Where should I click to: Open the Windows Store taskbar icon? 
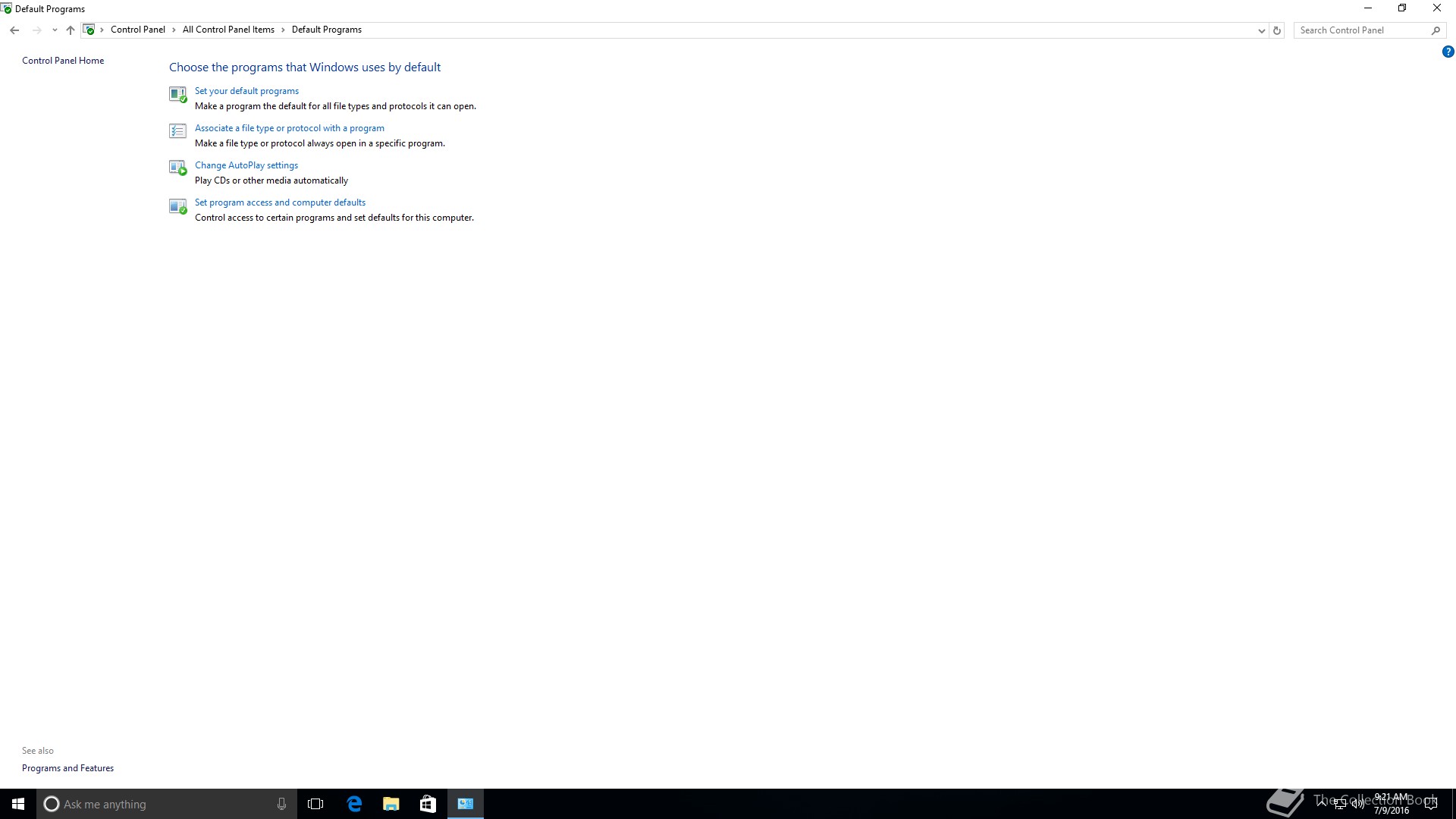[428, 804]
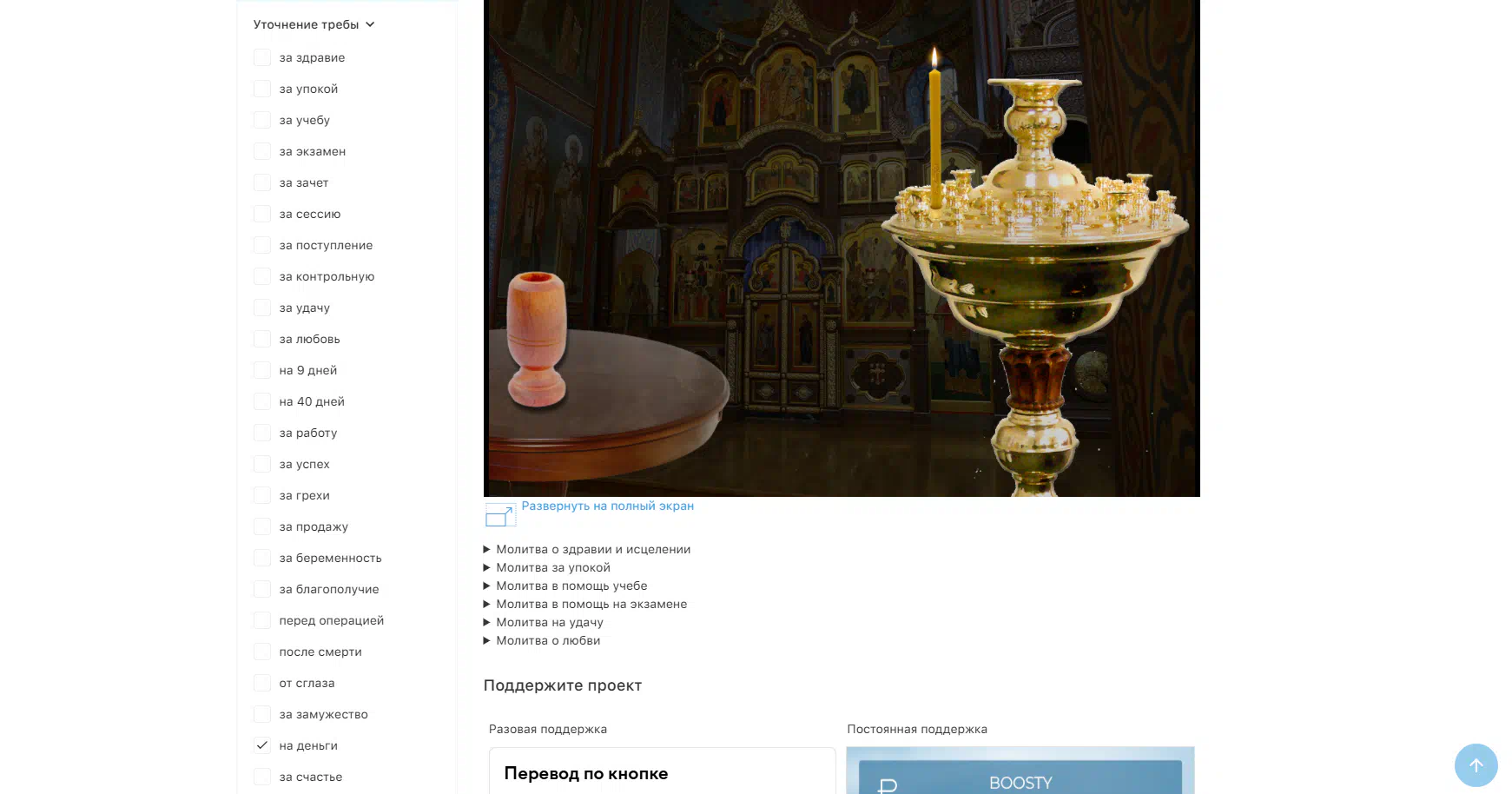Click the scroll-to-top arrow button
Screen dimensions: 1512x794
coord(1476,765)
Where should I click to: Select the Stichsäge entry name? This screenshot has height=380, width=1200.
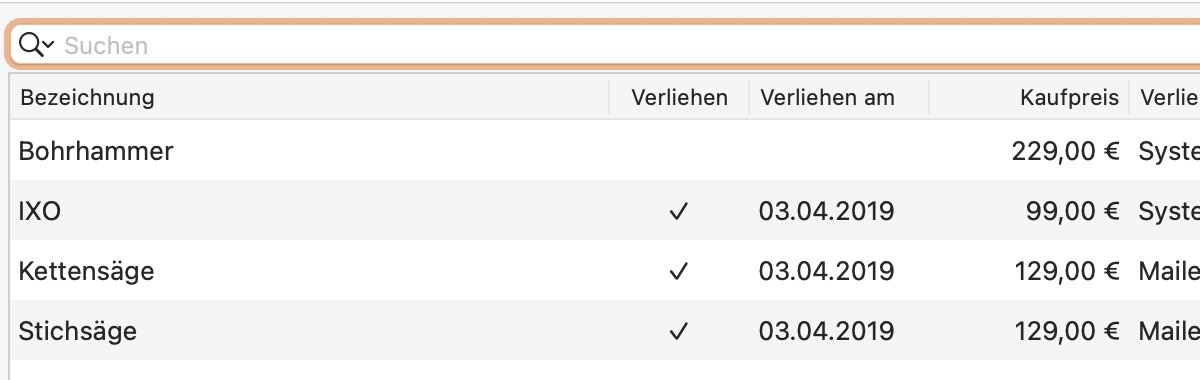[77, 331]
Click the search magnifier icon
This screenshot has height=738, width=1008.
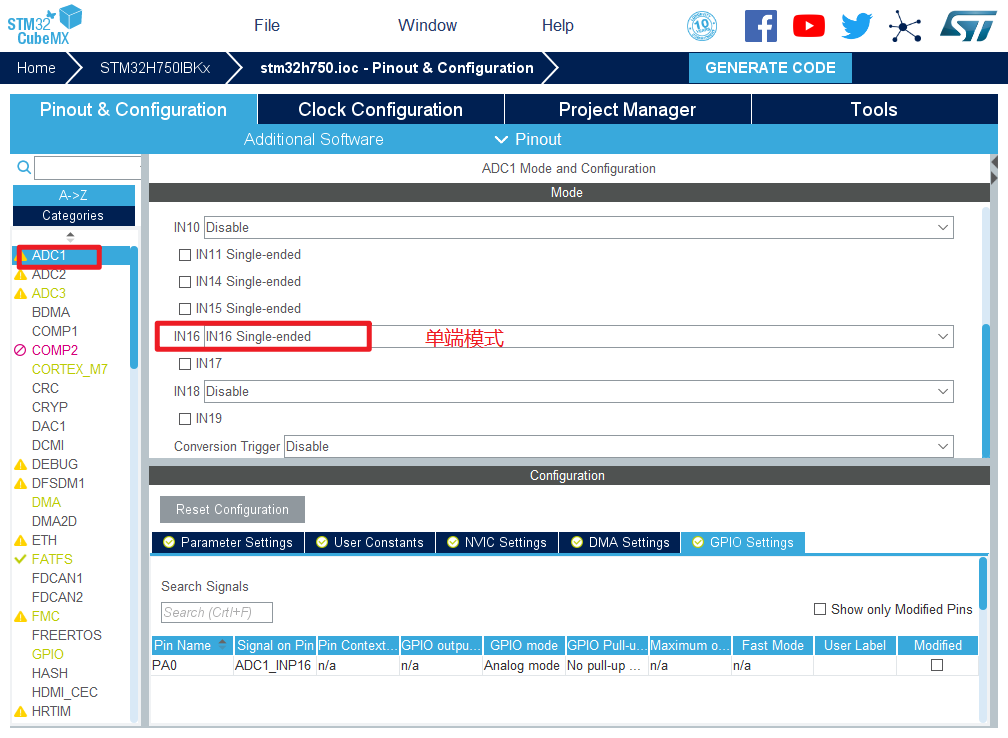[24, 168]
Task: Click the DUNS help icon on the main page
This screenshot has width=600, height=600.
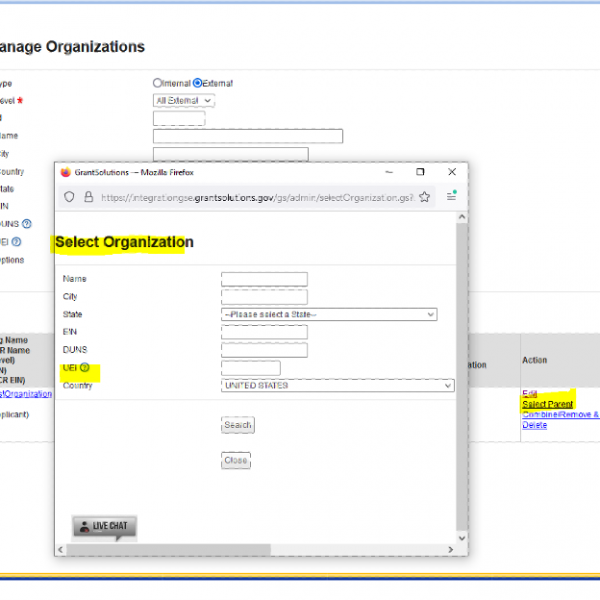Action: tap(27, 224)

**Written exercise:**
Copy out the text of all the items above word for word, leaving out the pictures.

**Response to the exercise:**
Where should I click to: Open the Windows Store taskbar icon? 
[428, 804]
Click the scroll-to-top arrow button
Screen dimensions: 1512x794
coord(1476,765)
Where should I click to: Select the Stichsäge entry name? This screenshot has height=380, width=1200.
[77, 331]
Click the search magnifier icon
This screenshot has height=738, width=1008.
[24, 168]
Task: Click the DUNS help icon on the main page
This screenshot has width=600, height=600.
Action: tap(27, 224)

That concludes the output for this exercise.